Briefe zur Mystik
von Paul Sédir
DAS HERABSTEIGEN DES HEILIGEN GEISTES
Das lautlose Herabschweben des Heiligen Geistes auf die Erde manifestiert sich darin, dass sich die absolute Wahrheit ständig an die Aufnahmefähigkeit unseres Geistes anpasst. Das ewige Licht reagiert unaufhörlich auf die Suche des Menschen nach dem Ewigen und geht auf seine Bedürfnisse ein. Es gibt viele, die ihren Mitmenschen das Wirken des Heiligen Geistes nahe bringen wollen. Seine aktivsten Kämpfer sind jedoch nicht diejenigen, deren Namen in der Erinnerung der Menschheit haften bleiben. Sie sind nicht einmal in der Schlachtreihe der vielgeschmähten Träumer zu finden, die man als mystische Schriftsteller zu bezeichnen pflegt. Wenn man auf einen Menschen stößt, der von der ganzen Welt verfolgt wird, erhält man gerne den Eindruck, dass dieser Mensch für den Himmel arbeiten muss. Aber unter all denjenigen, welche die Wissenschaft und Weisheit der Universitäten und Kirchen verworfen haben, sind vom Standpunkt des Heiligen Geistes aus gerade diejenigen die Größten, welche am unbekanntesten geblieben sind. Eine dieser übermenschlichen Seelen nennt man den Gottesfreund. Er gibt denjenigen, die auf seinen Spuren wandeln wollen, zusammenfassend folgenden Rat: “Wenn ihr alle Buß- und Fastenübungen, alle Kasteiungen hinter euch habt, wenn ihr mystische Erfahrungen, Ekstasen und Entrückungen ausgeschöpft habt, wenn ein Strahl aus dem Mittelpunkt allen Seins eure Seele durchbohrt, umgestülpt und erneuert hat, dann müsst ihr euer Alltagsleben fortführen - gleich wie alle anderen. Geht eurem Beruf nach, ohne Aufhebens zu machen, schweigt über eure außergewöhnlichen Erfahrungen, lasst das tägliche Einerlei seinen Lauf nehmen.” Darin liegt die höchste Herausforderung. Um ihr zu begegnen, benötigt man eine unerhörte Kraft, die nur wenige Seelen besitzen.

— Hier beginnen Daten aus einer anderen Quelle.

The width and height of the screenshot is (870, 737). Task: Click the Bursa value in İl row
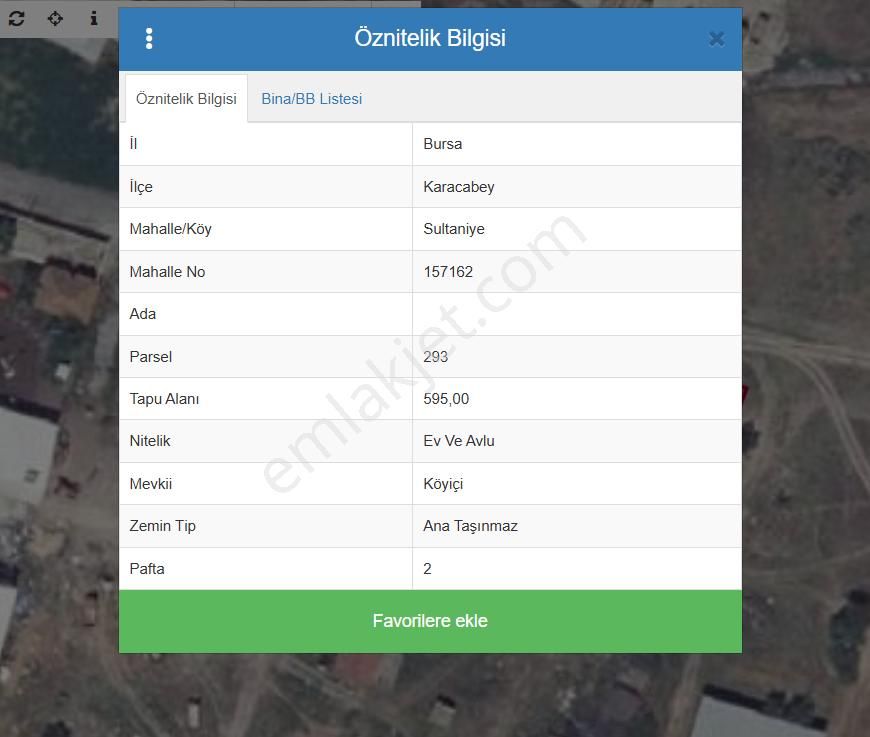tap(443, 144)
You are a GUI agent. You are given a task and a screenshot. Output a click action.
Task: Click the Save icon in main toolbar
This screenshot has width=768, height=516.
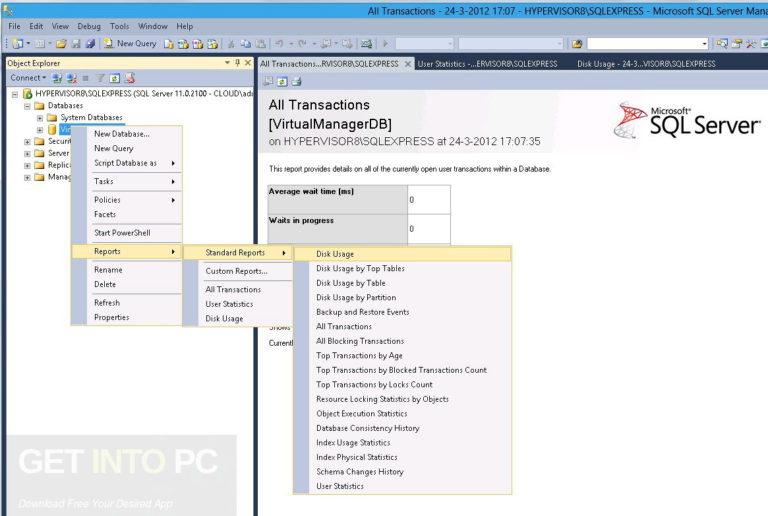point(76,44)
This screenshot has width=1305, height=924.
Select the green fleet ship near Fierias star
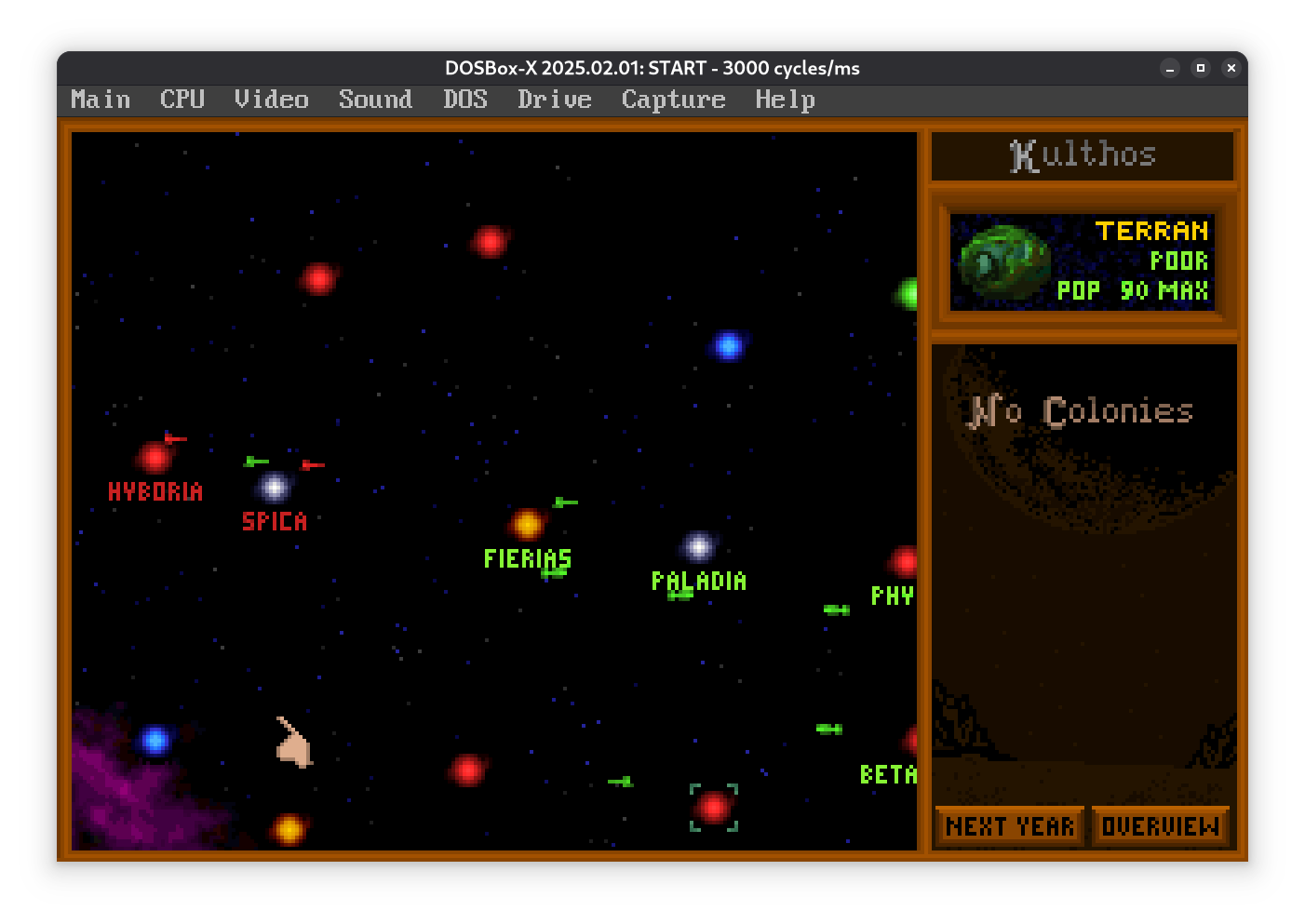coord(565,502)
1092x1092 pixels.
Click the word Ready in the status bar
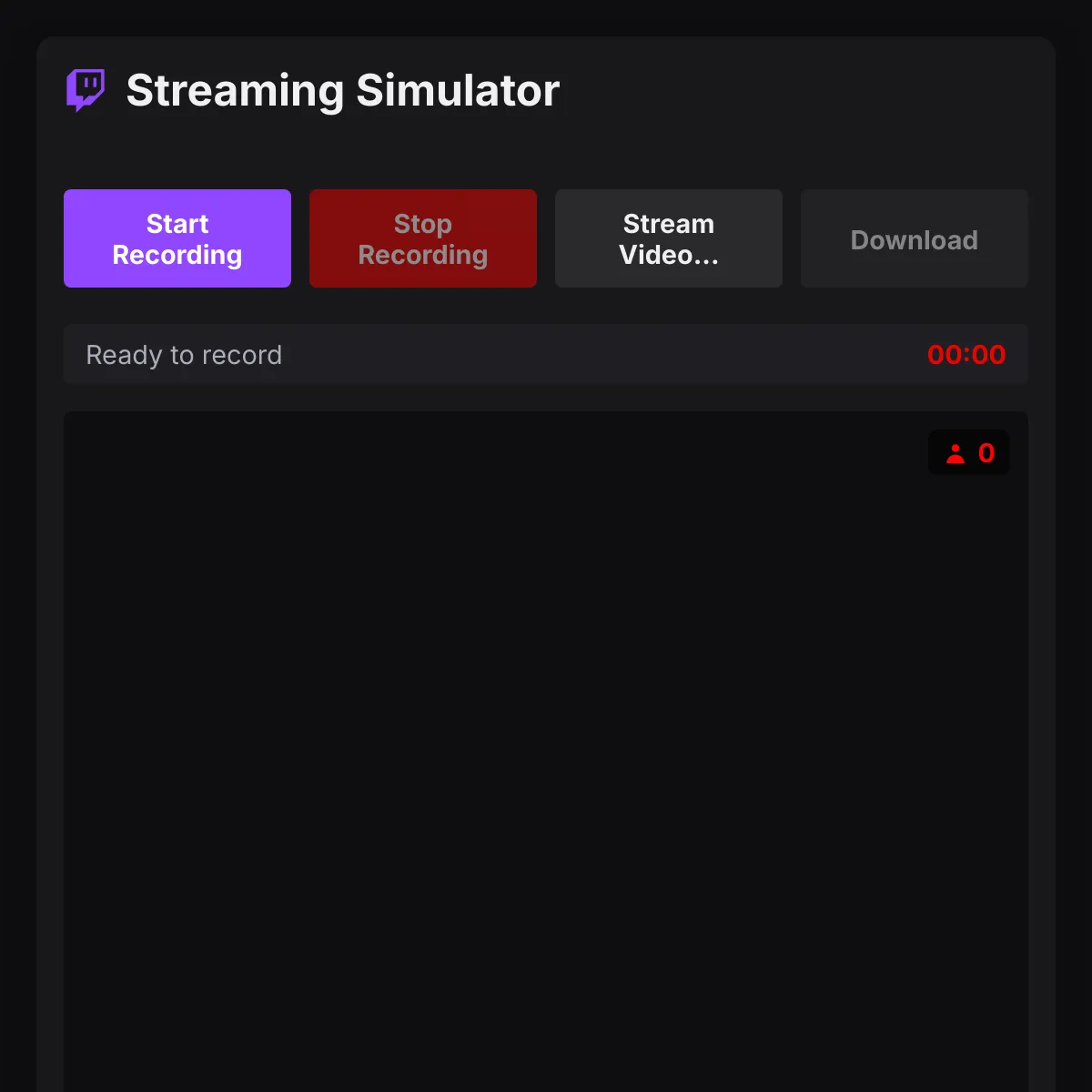tap(124, 356)
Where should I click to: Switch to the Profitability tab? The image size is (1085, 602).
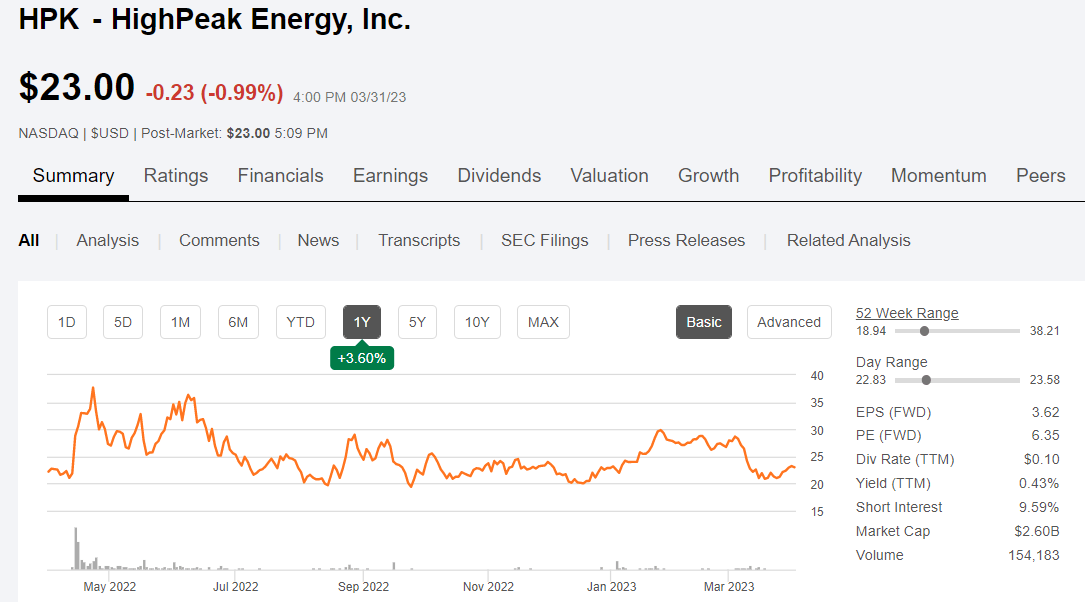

Aber dies nur als Anmerkung. Wenn auch die Lichter, welche zur Menschheit herabsteigen, vom Heiligen Geist kommen: Ohne einen bestimmten Umstand könnte man dieses Wunder des Herabsinkens in Frage stellen. Die Schöpfung ist und bleibt Schöpfung, die Erde bleibt gleichfalls Erde. Und der Mensch ist dem Tier nah verwandt: In ihm wohnt ein Prinzip des Ungleichgewichts, der Disharmonie, der Erdenschwere, des Kampfes. Dieses Prinzip ist das Ichbewusstsein. Je mehr man dieses Ich zusammenpresst, desto wütender, verzweifelter und wirbelnder wird es. Ein gewaltiger Hunger peinigt es, es verspürt intensive Wünsche, heftige Begierden. Es wird zu einem Malström , der genauso tief ist wie das Wesen, zu dem er gehört. Neben anderen Dingen zieht es auch die spirituellen Lichter an - und färbt sie seinem eigenen Wesen entsprechend ein. Deshalb gibt es auf der Erde keine vollkommene Wahrheit, außer in dem Bereich, den wir dem Buch des Lebens verdanken. Alle Bücher der Menschen und all ihre Äußerungen sind immer mit Irrtum oder Dunkelheit vermischt. Die Truppen des Herrn dieser Welt lauern im Sichtbaren wie im Unsichtbaren. Oft genug sorgen sie dafür, dass das gute Korn nicht richtig Fuß fassen kann.